Outro problema preocupante para o Brasil é a misoginia. Nós temos discutido isto desde o dia em que assumi o Ministério: aumentou o número de estupros, de feminicídios, da violência e a razão disso está colocada. Não podemos fingir que não há polarização e ódio e que esse ódio é dirigido, sobretudo, aos corpos e às vozes das mulheres. Nós estamos respondendo e pagando por isso, porque quando não nos matam por feminicídios, eles nos calam via violência política de gênero, via rede social. Estamos dispostas a discutir a misoginia que vemos hoje, nas redes sociais, que tem tirado as mulheres das esferas públicas, as lideranças, as defensoras de direitos humanos que, na maioria das vezes, têm se calado, ou como Mãe Bernadete, morta, ou como muitas que saíram da vida pública.
É um debate que temos que promover. Não é fácil. No Brasil, os movimentos sociais sabem o que estamos passando, mas temos de enfrentar. E o presidente Lula é parceiro. Todos os debates que eu peço ele vem junto. Mas nós precisamos trazer o mundo.
Não podemos estar em um espaço de institucionalidade e não conseguimos mudá-lo porque não conseguimos romper com algumas questões que são importantes e estratégicas para as mulheres. E, quando a gente fala de misoginia, não é só sobre o Estado.

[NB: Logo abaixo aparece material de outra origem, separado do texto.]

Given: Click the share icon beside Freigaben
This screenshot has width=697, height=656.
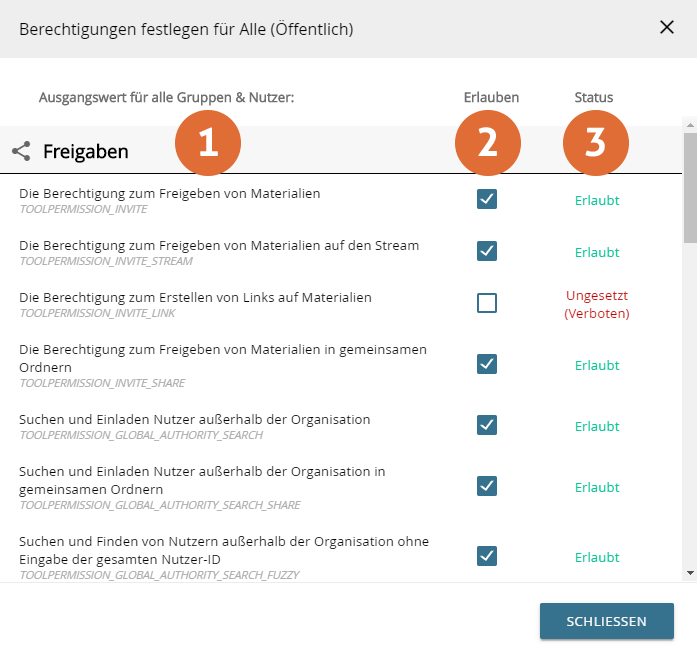Looking at the screenshot, I should (21, 152).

Nós estamos trabalhando com 40 Casas da Mulher Brasileira e reforçando os serviços de atendimento a mulheres em situação de violência. Estamos trabalhando a institucionalidade e fortalecendo as Secretarias Estaduais e Municipais de Mulheres. Queremos fortalecer todo o processo institucional de atendimento à mulher. Mas há também um outro debate: chamar a sociedade para dizer que a violência contra a mulher não é aceitável. E é por isso que nós estamos trabalhando com uma mobilização nacional pelo Feminicídio Zero.
E estamos levando isso para os estádios de futebol no Brasil. Os jogos têm 60 mil pessoas. Temos de falar com todos os torcedores e também com os jogadores para que falem com os seus torcedores e com as suas equipes, e possamos espalhar a palavra.

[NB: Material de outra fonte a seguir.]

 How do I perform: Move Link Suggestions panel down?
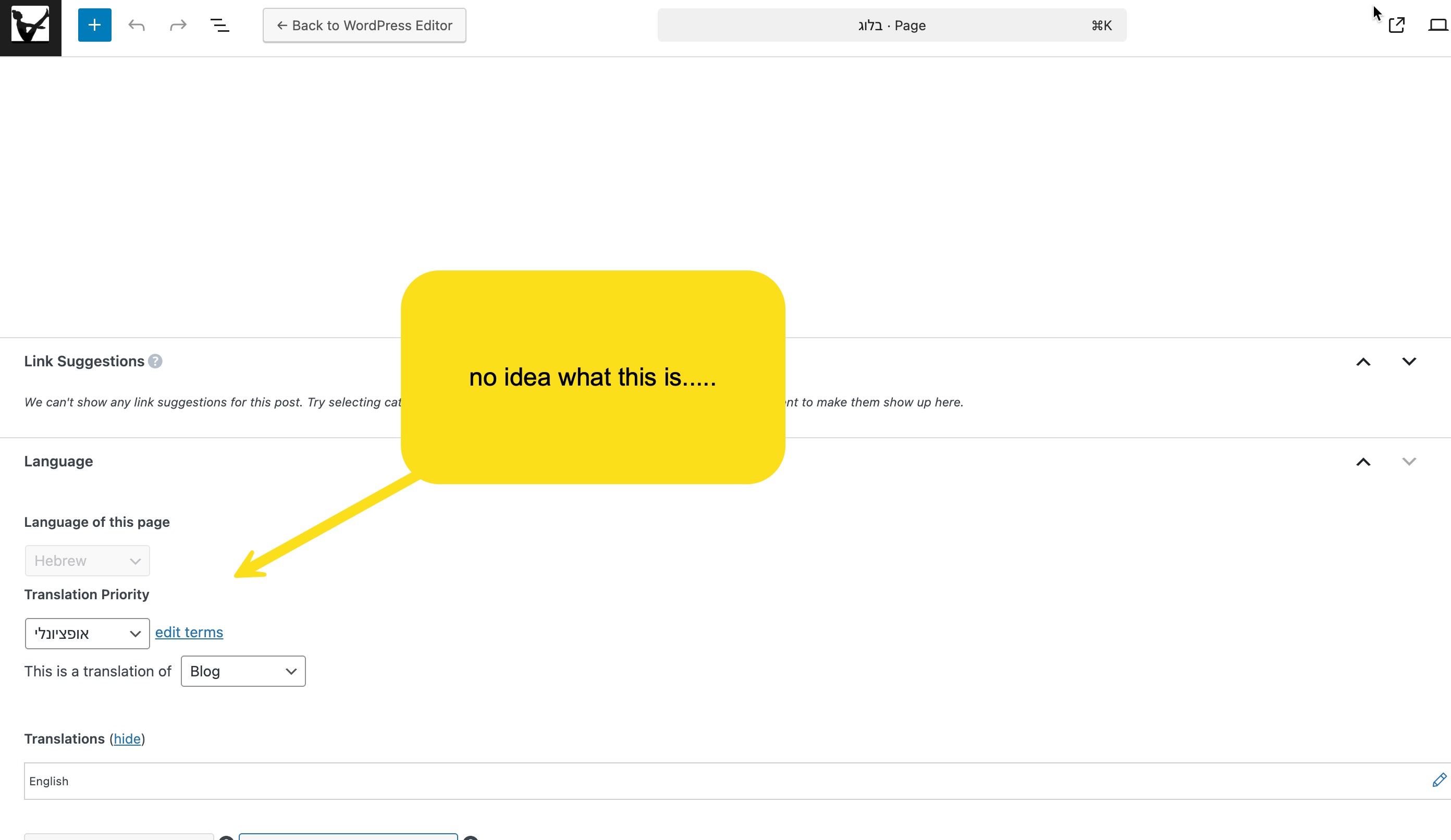1408,362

Todo mundo tem de se envolver, vizinhos, amigos, escolas, atletas. Todo mundo tem que falar sobre a violência contra a mulher. Não pode ser um debate superficial.
No Brasil, há professoras que são perseguidas por falarem de violência e de questões de gênero nas escolas. Temos de falar disso também.
E gostaria de levantar outra questão.
Quando falamos do nosso corpo, estamos falando de saúde. No Brasil, houve um aumento da violência obstétrica nos últimos anos. Sabem quem são as que mais morrem? As mulheres negras, não só da violência obstétrica, como também da mortalidade materna, o que não deveria mais existir 30 anos depois de Pequim.
Na semana passada, sofremos uma derrota na Comissão de Constituição e Justiça da Câmara Federal, que aprovou um Projeto de Emenda Constitucional (PEC) que proíbe o aborto legal que existe desde 1940 no nosso país. As situações permitidas são de violência sexual, do estupro; em casos de risco de vida da mulher; e, desde 2012, os casos de anencefalia incluídos pelo STF. Então, a PEC criminaliza as mulheres e criminaliza os profissionais de saúde. Desde então, a minha luta é para que essa PEC vá lá para o canto.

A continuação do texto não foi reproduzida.